Health care workers aren’t quitting

As New York health care workers scrambled last week to meet that state’s mandatory COVID vaccination deadline, their counterparts in New Jersey also have faced pressure to get vaccinated or risk losing their jobs. 

Gov. Phil Murphy’s executive order for New Jersey is less strict than New York’s: It has allowed frequent COVID testing as an option for those who chose not to get vaccinated by Sept. 7. But most hospital systems and many nursing homes have imposed their own “vaccinate-or-out” policies. Deadlines vary, with most over the next six weeks. 

The pressure is working.

Only a small percentage of health workers in New Jersey appear likely to lose their jobs because they refuse to get a COVID vaccine and have not obtained a religious or medical exemption. They’re getting vaccinated instead.

And many vaccine-hesitant employees who initially opted for testing have eventually chosen vaccination instead. New Jersey has about 650,000 health care workers, although those who work in private offices are not covered by the state mandate. 
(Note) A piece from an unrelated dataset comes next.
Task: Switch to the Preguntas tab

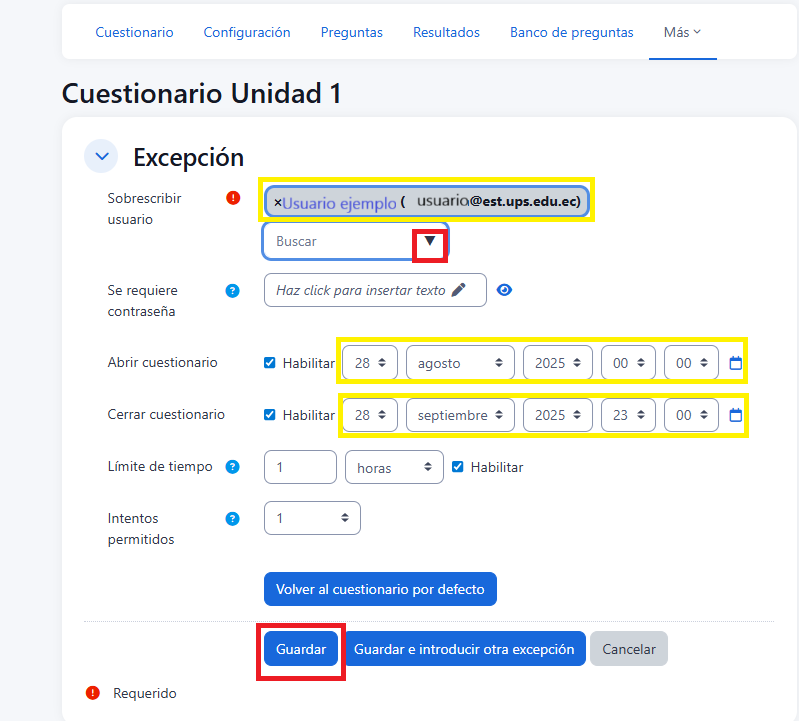Action: click(352, 32)
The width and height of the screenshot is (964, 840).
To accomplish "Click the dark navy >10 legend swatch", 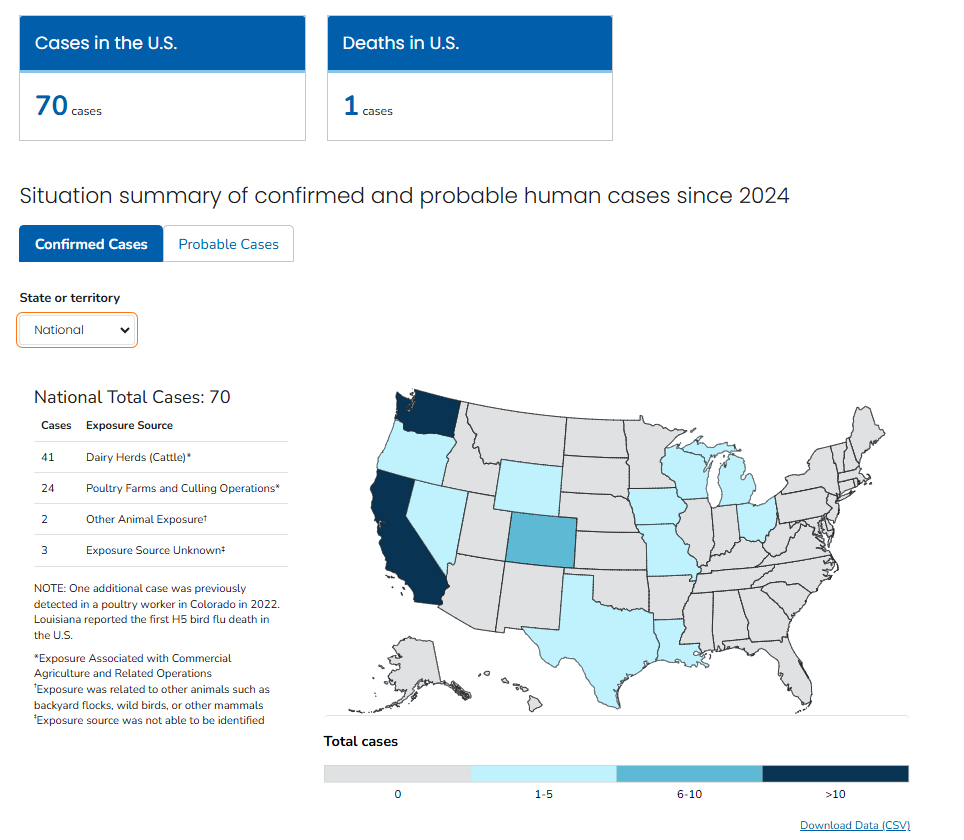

A doctor who received one of the earliest COVID vaccines, on Dec. 18, 2020, at St. Joseph's University Medical Center in Paterson. Physicians have the highest vaccination rates among health care workers.

More getting the vaccine

Bayada, a home health care agency with 6,500 New Jersey employees, has seen the number of those who opted for weekly testing drop by more than half — from 645 to 248 — since the Sept. 7 mandate. 

“Well over 300 said ‘Two times is enough’ to get swabbed, and got vaccinated,” said David Totaro, Bayada’s chief government affairs officer.